Where and why Nitpick pauses for your input, and how to run non-interactively.

Nitpick has two mandatory human-in-the-loop checkpoints. They exist because certain decisions are cheap for you and expensive for an agent to guess.

Checkpoint 1: Scope confirmation

When you run:

nitpick run --scope iterative --change"I modified the task form"

Senior QA proposes which pages it thinks are affected and asks you to confirm:

─── Change impact proposal ──────────────────────
Based on your description, I think the change affects:
 1. tasks-new (high) "Direct target"
 2. tasks-edit (medium) "Same form component likely reused"

Is this correct?
 > 1. Yes, proceed with this scope
 2. Add more pages
 3. Remove some pages
 4. Replace with a specific list
 5. Switch to full testing

Why: the agent’s inference is good but not perfect. You know the change intimately. You can correct in seconds; the agent can’t catch an omission in hours.

Skipped for --scope full, --scope smoke, and --scope targeted: those are unambiguous.

Checkpoint 2: Page Understanding approval (Phase 3.5)

Before generating tests for a page, Junior QA presents what it learned. You approve, add context (“email must reject + signs backend limit”), or reject.

Your context gets merged into the Derived UI Model as user_business_rules[], user_test_data_hints[], and user_focus_areas[].

Non-interactive mode

For CI and scheduled runs:

nitpick run --scope full --non-interactive

What changes:

  • Scope decision uses the agent’s inference without prompting
  • Phase 3.5 auto-approves (treats the TL;DR as approved)
  • Errors fail loudly instead of asking”do you want to retry?”

Trade-off: non-interactive mode trusts the agent more. If you’re running against a new app or major refactor, stay interactive for the first run.

Terminal guards: the upfront prompt

Before any exploration, Nitpick asks:

“Before I start exploring, are there any actions on this page I should NEVER click? Examples: ‘Delete account’, ‘Submit final application’, ‘Cancel subscription’.”

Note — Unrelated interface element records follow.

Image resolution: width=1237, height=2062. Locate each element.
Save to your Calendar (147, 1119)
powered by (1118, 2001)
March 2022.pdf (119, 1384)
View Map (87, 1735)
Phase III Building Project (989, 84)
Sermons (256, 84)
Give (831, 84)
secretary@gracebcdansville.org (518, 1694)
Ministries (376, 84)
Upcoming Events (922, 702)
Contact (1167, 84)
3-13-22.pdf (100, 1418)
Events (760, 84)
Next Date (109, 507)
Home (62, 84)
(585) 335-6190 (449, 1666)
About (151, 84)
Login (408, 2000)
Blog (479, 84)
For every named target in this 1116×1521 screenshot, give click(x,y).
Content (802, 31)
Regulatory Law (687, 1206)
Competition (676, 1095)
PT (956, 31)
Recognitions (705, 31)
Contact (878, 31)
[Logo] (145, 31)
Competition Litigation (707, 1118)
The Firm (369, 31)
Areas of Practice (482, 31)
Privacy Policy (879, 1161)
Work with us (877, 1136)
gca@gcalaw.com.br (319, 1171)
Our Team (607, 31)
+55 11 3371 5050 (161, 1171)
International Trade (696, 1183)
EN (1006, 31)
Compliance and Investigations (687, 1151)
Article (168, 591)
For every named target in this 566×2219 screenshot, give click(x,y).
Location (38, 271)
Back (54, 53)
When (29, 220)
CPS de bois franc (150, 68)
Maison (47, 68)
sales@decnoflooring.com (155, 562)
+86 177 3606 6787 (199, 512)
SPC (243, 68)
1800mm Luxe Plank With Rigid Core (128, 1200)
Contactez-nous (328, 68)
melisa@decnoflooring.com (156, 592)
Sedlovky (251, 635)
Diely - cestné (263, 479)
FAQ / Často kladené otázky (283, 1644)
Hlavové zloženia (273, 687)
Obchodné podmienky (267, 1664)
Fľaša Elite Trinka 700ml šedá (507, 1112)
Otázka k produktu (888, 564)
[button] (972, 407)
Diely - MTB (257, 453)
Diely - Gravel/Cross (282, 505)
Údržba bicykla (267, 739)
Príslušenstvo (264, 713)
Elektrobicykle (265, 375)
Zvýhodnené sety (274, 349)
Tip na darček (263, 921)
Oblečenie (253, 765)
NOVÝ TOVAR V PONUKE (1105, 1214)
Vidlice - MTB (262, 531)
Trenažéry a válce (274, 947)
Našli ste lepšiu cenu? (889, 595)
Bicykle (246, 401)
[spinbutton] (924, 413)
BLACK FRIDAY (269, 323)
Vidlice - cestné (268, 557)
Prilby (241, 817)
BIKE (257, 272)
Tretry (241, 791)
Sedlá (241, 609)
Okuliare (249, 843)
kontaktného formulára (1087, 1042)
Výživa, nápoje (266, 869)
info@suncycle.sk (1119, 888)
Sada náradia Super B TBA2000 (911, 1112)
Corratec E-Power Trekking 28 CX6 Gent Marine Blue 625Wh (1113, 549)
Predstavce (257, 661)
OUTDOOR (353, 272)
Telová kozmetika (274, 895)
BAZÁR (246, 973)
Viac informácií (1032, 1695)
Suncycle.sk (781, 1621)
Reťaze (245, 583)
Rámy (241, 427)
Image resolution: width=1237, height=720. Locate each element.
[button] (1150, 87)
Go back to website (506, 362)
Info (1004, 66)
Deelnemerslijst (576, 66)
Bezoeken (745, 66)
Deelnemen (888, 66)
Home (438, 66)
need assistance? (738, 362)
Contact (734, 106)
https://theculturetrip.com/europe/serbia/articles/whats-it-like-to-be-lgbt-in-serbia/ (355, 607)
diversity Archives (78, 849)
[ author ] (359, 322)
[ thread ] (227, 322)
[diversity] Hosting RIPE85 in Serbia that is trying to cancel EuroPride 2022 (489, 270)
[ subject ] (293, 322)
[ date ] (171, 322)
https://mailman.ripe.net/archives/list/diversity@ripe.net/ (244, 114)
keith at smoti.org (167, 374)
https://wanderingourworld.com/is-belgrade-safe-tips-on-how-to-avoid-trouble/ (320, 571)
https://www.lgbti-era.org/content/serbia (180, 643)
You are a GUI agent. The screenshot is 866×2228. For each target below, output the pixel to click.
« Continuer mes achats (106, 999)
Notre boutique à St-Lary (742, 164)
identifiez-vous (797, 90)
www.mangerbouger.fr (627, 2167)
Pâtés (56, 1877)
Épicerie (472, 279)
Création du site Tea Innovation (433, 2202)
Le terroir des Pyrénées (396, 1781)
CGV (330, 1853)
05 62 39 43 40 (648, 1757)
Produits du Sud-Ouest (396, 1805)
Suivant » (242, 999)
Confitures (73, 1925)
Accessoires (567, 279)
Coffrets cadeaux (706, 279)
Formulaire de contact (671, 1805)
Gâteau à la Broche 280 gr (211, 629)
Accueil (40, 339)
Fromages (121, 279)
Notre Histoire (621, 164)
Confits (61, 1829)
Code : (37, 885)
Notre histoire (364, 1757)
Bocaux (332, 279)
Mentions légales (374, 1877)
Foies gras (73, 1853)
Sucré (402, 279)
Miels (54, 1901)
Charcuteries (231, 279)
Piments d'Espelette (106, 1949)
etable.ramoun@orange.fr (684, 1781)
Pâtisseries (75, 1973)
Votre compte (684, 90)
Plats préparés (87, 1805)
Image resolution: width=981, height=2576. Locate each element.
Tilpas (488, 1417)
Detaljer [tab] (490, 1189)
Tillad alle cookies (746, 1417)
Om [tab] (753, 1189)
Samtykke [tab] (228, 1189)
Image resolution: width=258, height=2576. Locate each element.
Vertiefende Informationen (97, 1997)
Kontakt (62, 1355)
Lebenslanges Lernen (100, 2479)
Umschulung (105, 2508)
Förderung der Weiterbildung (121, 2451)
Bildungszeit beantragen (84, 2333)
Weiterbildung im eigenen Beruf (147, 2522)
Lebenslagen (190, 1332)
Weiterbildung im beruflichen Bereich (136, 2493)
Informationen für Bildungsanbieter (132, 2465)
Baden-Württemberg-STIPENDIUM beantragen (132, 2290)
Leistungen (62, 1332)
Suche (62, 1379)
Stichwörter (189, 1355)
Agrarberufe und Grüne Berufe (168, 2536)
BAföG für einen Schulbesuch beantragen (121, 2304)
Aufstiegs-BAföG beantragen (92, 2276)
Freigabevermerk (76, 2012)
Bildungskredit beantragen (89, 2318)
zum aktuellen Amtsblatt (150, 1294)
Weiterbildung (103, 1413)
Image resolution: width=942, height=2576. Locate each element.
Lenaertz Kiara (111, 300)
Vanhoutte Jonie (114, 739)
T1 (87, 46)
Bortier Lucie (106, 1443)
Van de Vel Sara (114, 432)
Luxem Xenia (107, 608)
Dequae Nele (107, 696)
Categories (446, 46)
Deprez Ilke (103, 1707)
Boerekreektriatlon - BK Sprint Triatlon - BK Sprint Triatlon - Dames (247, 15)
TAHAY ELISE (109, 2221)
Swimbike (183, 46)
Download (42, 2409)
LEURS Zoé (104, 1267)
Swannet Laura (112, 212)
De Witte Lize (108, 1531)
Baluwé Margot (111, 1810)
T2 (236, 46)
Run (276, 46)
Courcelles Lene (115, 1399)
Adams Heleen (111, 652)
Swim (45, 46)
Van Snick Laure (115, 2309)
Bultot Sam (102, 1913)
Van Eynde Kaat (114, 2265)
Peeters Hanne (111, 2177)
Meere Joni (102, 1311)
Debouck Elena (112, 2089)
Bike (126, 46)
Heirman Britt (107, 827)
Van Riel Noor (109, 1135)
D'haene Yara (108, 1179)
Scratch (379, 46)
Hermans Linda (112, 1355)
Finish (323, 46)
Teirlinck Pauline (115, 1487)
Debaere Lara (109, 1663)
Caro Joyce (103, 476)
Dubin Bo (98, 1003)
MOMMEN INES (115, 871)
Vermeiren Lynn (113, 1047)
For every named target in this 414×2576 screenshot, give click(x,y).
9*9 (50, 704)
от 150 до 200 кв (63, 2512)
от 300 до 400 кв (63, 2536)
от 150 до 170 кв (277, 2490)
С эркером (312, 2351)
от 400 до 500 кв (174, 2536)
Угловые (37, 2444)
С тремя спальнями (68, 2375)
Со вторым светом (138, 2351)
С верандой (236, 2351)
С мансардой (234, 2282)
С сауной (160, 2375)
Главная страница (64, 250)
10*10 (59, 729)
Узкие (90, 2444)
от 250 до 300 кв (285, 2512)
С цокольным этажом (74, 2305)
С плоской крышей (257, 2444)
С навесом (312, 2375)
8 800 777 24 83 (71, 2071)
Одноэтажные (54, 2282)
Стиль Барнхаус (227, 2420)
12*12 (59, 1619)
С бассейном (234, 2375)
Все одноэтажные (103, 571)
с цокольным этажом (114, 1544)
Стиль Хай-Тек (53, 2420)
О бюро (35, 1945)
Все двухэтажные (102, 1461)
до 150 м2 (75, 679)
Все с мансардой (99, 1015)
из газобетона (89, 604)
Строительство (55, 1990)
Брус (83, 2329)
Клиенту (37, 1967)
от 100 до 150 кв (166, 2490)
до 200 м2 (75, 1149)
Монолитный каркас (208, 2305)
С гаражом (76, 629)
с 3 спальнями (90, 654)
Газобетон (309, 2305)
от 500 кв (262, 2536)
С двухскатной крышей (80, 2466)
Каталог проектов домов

You answer once. The list is stored, reused across runs, and enforced in every phase.

Why HITL at all?

Two reasons:

  1. Catastrophic consequence asymmetry. If the agent misses a destructive action, damage is real. If you confirm in 3 seconds, damage is zero.
  2. Domain knowledge transfer. The agent cannot read your Notion, your Slack, or your head. Phase 3.5 is the moment you inject business rules into the model, and those rules persist.

You can make Nitpick fully autonomous. You probably shouldn’t for critical production apps.